Our room was quite romantic, and every room there had a stuffed black bear which you could buy. My beloved's mother had given us some money to buy something while we were away, so I persuaded him to buy the bear for us, and I still have it. By then he was accustomed to my quirks in gift-buying. I can remember when we were first dating that for one gift occasion I bought him an adorable stuffed koala bear. His younger brother asked me why on earth I had bought that, and I told him I thought it was cute and that he would like it. I can't remember if he actually told me that he thought it was a stupid idea, but he certainly gave me that impression. I shrugged it off at the time, and my beloved accepted it graciously, but many years later when we were involved in World Wide Marriage Encounter, one of the leader couples came up with the idea of the "Platinum Rule." The Golden Rule was "Do unto others as you would have them do unto you." The Platinum Rule, which was especially helpful in marriage, was "Do unto others as they would have you do unto them!" We found this to be true and it was certainly borne out when we started giving Love Language Weekends and discovered that in very few cases do husbands and wives have the same love language. So a wife might want her husband to tell her how much he appreciates the delicious dinner she has cooked for him. But if words of affirmation are not his love language, but acts of service, he might not say anything about the dinner, but will do the dishes for her. She might barely notice that he's done the dishes and put the children to bed, because she's hurt or angry that he couldn't be bothered to thank her! And if she gives him a compliment, he will barely register what she has said, because she left the family room a mess and he just stepped on a Lego with his bare foot.
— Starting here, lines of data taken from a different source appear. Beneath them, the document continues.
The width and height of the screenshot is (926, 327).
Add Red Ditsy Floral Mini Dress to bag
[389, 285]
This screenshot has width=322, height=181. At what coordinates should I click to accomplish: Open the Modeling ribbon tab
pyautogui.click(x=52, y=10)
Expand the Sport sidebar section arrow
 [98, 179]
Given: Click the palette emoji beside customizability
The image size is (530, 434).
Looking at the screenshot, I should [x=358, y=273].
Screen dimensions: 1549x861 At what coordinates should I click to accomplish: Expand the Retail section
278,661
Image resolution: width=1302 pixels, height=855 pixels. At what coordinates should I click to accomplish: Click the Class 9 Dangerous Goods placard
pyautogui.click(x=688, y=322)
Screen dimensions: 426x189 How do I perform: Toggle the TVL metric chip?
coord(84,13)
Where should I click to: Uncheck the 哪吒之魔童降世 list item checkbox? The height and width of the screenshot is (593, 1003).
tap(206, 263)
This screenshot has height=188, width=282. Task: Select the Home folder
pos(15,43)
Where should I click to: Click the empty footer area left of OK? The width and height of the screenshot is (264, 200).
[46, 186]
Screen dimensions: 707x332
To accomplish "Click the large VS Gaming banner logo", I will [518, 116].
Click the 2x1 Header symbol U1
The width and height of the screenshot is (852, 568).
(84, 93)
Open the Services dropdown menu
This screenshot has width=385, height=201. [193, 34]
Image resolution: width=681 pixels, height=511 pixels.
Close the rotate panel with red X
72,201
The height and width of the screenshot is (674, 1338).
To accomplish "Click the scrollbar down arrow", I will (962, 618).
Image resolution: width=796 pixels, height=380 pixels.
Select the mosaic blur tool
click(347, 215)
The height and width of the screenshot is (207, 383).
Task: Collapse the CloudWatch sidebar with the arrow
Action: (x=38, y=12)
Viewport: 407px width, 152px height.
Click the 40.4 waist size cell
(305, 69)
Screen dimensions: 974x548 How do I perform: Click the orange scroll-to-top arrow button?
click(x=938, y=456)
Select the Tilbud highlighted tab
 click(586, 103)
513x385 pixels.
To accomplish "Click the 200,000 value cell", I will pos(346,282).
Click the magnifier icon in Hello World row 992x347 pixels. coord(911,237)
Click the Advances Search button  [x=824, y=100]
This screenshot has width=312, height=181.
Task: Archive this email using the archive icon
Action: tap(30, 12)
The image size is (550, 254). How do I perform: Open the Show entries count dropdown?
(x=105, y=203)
However, our love tanks were filled that weekend with quality time alone together, our walks along the beach and in town, romantic dinners each night, and a chance to catch up on sleep for the first time in years. Wes enjoyed reading and I finished my triptych, which being water color was challenging. Just as I thought I had completed the middle panel, I let a drop of quinacridone red fall onto the watercolor paper. There is no way in water color painting to wipe out a bright fuchsia blob on a white background. Fortunately, it fell just below a branch of bougainvillea that I had painted, and I was able to turn it into another bougainvillea blossom so successfully that I couldn't now tell you which one it was. On Monday, we packed up the bear, the triptych, and everything else we'd brought and headed home, refreshed by our time away from home, more deeply in love, and hoping to go away for our anniversary every year!